FIG. 4 is a diagram showing a relationship between radio noise and surface roughness of each contact surface of a spherical terminal and a receiving screw in the connection structure of the above-described embodiment.

FIG. 5 is a diagram showing a relationship between radio noise and electric resistances of a spherical terminal and a receiving screw in the connection structure of the above-described embodiment.

FIG. 6 shows radio noise in the connection structure of the above embodiment,
The figure which shows the relationship with the pressing force of a spherical terminal with respect to a receiving screw.
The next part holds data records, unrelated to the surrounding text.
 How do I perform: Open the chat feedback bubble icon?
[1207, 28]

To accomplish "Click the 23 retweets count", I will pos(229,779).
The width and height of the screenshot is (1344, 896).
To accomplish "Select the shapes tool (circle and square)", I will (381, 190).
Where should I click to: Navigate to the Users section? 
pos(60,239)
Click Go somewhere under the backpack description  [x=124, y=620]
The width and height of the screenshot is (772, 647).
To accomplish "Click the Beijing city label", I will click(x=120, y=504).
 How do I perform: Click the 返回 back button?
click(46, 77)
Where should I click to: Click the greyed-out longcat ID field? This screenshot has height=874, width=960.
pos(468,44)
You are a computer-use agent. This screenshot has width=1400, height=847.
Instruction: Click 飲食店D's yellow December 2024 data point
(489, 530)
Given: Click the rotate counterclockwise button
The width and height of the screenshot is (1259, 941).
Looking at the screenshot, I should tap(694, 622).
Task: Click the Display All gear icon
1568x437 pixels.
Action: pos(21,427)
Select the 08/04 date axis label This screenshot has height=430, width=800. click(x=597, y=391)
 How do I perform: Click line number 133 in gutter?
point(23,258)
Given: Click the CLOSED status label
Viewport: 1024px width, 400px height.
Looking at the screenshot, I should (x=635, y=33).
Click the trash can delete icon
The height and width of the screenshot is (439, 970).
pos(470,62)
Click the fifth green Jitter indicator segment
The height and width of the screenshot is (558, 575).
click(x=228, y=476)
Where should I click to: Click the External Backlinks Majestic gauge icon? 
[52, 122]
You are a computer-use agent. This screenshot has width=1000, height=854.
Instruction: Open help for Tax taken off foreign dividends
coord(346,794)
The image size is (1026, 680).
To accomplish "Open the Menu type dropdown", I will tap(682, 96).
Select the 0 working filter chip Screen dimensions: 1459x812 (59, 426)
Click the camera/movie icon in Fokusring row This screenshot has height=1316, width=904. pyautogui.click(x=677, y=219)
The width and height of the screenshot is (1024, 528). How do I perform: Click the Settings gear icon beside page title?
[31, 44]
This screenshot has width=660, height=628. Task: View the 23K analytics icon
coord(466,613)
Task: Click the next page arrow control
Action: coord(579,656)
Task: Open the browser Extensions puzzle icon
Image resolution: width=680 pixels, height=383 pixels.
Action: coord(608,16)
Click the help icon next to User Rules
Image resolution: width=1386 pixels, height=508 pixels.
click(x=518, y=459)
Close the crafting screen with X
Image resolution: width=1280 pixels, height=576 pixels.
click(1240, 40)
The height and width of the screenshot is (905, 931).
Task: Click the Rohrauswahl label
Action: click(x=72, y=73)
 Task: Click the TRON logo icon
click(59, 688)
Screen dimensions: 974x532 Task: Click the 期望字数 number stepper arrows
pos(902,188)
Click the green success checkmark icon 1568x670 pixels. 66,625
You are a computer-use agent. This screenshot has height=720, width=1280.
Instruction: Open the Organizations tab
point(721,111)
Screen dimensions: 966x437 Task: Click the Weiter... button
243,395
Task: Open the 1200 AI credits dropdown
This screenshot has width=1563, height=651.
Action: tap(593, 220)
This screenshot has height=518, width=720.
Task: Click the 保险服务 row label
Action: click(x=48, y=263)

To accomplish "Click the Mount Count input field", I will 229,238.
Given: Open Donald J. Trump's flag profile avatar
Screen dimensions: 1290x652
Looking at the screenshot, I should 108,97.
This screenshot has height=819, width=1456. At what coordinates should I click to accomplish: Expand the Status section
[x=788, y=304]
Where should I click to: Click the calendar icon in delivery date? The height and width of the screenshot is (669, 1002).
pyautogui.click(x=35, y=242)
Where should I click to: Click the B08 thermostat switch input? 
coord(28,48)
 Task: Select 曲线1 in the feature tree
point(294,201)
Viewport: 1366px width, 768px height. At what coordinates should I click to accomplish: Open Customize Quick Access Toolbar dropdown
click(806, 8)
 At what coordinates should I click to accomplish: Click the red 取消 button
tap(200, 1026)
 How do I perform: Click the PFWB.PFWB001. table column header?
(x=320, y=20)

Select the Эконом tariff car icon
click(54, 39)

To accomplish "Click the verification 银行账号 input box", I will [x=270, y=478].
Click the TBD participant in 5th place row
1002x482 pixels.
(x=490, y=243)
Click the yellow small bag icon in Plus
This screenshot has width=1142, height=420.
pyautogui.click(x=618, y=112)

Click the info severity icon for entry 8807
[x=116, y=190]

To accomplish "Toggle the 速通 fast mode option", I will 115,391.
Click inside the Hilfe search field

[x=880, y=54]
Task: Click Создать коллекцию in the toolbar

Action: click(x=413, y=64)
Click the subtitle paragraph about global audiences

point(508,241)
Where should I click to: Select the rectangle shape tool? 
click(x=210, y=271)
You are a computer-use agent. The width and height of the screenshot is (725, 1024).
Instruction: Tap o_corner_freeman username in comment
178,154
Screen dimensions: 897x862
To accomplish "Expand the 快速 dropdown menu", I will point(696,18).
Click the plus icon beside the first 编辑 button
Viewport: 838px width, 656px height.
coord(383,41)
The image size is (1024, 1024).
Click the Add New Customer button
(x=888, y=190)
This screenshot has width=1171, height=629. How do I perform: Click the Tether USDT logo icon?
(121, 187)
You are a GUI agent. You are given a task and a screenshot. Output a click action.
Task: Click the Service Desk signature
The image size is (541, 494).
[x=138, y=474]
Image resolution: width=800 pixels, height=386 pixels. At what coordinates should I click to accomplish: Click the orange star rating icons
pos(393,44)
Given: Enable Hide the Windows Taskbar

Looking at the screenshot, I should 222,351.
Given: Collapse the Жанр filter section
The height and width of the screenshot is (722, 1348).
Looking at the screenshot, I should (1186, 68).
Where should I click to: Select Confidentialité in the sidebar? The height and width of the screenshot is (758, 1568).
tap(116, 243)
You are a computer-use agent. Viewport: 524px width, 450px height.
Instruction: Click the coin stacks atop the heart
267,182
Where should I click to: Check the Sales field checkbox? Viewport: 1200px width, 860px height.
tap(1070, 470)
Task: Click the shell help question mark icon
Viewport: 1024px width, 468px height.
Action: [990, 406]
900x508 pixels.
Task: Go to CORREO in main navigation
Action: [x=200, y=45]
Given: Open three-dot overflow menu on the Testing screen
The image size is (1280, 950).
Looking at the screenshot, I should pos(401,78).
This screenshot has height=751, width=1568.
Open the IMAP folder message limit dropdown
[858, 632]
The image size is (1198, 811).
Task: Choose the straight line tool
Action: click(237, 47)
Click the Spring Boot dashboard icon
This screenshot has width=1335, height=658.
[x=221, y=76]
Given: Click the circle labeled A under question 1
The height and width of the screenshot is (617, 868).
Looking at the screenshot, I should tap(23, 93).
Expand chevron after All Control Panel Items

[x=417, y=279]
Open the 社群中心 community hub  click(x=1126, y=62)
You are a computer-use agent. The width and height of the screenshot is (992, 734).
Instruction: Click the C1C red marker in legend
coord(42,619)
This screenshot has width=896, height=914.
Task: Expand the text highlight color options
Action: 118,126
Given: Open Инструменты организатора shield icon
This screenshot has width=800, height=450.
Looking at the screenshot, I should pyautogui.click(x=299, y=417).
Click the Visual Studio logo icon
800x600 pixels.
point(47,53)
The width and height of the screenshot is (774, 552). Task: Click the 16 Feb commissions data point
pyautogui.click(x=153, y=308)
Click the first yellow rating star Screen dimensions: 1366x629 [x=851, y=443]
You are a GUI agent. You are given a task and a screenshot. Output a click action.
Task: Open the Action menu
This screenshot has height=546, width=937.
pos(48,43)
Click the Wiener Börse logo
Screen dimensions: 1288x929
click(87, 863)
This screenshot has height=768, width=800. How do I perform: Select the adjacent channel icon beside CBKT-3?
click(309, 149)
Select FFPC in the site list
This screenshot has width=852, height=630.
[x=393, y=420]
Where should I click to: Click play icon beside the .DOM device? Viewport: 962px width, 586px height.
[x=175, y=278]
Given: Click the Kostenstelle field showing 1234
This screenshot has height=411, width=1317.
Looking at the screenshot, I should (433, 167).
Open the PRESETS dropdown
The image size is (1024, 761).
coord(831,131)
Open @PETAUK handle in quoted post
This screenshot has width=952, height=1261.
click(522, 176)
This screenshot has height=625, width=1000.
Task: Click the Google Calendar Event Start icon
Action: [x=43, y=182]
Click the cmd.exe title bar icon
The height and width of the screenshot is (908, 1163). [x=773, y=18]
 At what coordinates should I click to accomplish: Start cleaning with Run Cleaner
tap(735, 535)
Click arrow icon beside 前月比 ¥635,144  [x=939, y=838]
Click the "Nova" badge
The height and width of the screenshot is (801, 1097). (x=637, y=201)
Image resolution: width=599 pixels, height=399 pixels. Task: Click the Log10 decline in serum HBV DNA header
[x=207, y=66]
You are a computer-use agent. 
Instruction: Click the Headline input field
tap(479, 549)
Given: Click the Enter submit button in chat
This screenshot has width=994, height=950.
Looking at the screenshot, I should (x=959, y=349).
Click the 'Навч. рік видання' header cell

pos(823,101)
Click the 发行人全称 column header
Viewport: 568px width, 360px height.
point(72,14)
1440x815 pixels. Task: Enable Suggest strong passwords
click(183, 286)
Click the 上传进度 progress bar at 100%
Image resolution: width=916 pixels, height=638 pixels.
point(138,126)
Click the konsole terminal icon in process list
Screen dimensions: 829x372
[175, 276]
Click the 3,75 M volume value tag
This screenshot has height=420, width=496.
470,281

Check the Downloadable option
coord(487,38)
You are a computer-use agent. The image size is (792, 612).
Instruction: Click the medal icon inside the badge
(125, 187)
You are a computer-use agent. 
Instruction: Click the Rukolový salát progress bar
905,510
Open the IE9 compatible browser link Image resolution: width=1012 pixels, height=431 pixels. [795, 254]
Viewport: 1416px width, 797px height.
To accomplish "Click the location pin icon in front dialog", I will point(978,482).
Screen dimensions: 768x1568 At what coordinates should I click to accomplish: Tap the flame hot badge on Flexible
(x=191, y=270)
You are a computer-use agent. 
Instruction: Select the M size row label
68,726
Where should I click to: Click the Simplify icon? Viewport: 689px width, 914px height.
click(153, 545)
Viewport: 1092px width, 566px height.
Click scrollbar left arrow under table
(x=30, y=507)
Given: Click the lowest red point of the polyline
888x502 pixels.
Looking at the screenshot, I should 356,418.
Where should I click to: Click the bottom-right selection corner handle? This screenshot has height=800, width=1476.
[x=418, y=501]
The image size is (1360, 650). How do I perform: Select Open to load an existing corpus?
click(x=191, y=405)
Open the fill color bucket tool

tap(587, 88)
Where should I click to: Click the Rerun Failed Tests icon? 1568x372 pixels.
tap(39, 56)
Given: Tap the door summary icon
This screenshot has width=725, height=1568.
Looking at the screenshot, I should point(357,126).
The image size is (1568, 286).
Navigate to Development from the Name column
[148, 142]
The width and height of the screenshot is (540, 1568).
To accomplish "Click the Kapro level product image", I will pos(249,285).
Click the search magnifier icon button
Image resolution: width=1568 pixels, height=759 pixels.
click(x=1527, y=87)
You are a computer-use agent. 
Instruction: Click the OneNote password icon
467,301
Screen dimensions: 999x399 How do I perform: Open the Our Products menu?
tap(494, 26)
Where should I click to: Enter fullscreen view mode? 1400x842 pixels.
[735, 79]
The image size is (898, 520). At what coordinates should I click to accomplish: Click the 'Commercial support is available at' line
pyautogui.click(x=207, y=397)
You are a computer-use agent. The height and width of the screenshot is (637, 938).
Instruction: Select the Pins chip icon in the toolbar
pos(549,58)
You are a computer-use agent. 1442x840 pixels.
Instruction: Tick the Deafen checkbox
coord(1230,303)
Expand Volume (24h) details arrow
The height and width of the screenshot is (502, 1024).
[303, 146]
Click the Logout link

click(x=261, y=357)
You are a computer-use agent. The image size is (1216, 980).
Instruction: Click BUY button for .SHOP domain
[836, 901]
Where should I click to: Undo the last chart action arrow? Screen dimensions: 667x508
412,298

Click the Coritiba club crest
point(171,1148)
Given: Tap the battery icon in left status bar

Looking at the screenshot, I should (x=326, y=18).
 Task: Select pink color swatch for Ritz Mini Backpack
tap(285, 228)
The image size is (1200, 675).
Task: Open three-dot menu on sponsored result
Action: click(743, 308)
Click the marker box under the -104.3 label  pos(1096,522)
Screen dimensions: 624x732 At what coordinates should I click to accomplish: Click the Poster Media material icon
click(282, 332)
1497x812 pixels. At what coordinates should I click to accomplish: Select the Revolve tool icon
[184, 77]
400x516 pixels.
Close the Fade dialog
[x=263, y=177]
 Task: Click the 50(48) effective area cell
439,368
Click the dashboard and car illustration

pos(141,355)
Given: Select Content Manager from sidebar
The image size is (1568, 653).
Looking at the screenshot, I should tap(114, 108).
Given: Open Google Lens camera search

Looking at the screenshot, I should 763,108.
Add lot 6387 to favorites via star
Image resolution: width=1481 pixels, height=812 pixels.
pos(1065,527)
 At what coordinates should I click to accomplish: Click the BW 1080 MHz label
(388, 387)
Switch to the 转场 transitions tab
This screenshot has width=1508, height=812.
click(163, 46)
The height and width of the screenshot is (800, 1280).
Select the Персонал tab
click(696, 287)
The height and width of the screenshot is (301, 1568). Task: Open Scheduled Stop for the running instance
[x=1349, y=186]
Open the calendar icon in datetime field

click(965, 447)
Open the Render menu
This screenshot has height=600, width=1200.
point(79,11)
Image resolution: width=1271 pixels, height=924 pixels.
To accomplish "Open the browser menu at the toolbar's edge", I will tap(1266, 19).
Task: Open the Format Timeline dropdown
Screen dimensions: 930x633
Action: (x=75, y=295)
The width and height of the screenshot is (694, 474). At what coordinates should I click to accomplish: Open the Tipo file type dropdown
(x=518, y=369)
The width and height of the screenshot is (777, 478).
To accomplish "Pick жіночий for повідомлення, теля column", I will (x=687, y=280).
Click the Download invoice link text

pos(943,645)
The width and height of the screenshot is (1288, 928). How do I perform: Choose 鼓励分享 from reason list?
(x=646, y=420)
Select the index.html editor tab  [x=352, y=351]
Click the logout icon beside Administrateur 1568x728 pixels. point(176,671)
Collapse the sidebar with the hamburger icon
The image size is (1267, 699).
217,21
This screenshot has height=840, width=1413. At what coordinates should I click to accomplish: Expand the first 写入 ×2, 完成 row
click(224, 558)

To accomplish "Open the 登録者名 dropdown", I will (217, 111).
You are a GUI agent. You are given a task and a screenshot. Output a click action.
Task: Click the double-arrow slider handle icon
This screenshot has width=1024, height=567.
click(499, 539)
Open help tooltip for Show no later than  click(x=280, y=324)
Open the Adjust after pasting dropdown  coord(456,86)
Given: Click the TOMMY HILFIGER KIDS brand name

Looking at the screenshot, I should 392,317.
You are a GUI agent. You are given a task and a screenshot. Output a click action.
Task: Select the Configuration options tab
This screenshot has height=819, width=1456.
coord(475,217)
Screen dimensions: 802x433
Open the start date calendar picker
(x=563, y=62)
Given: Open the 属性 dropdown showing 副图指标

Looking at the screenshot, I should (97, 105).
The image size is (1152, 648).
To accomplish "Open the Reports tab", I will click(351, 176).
7A and 7B are explanatory diagrams of a conventional example.

[Explanation of symbols]

1 receptacle, 1a frame, 3 plate terminals, 5
Transfer / separation charger, 6 protrusions, 10 receiving screws, 1
0a recess, 11 power supply spring, 12 spherical terminal,
12a tip part (contact part), 12b power supply spring press-fitting part, 15 screw part, 16 receiving part body, 17 slitting part,

Claims (4)

[Claims] 1. A separation charger for separating the transfer paper, which has received the transfer of the image information on the photosensitive member, from the photosensitive member, and a receptacle which is detachably connected to the contact of the separation charger and supplies power to the separation charger. In the image forming apparatus, in which the contact on the side of the separation charger is a power supply spring and the tip of the power supply spring is pressed into contact with the contact on the receptacle side for electrical connection. The receiving screw having a conical recess, and the terminal plate fixed to the receptacle by the receiving screw, the contact on the side of the separation charger is the power supply spring,
A connection structure of a contact portion of an image forming apparatus, comprising: a spherical terminal fixed to a tip portion of the power supply spring and fitted and seated in a conical recess of the receiving screw. 2. The surface property of the inner surface of the recess of the receiving screw and the surface property of the spherical terminal pressed against the inner surface of the recess are 1.6a.
The connection structure of the contact portion of the image forming apparatus according to claim 1, wherein: 3. The electrical resistivity of the receiving screw and the spherical terminal is 10 μΩcm.
Alternatively, the connection structure of the contact portion of the image forming apparatus according to item 2. 4. The contact portion of the image forming apparatus according to claim 1, wherein the feeding spring presses the spherical terminal into the recess of the receiving screw with a pressing force of 3000 nN or more. Connection structure.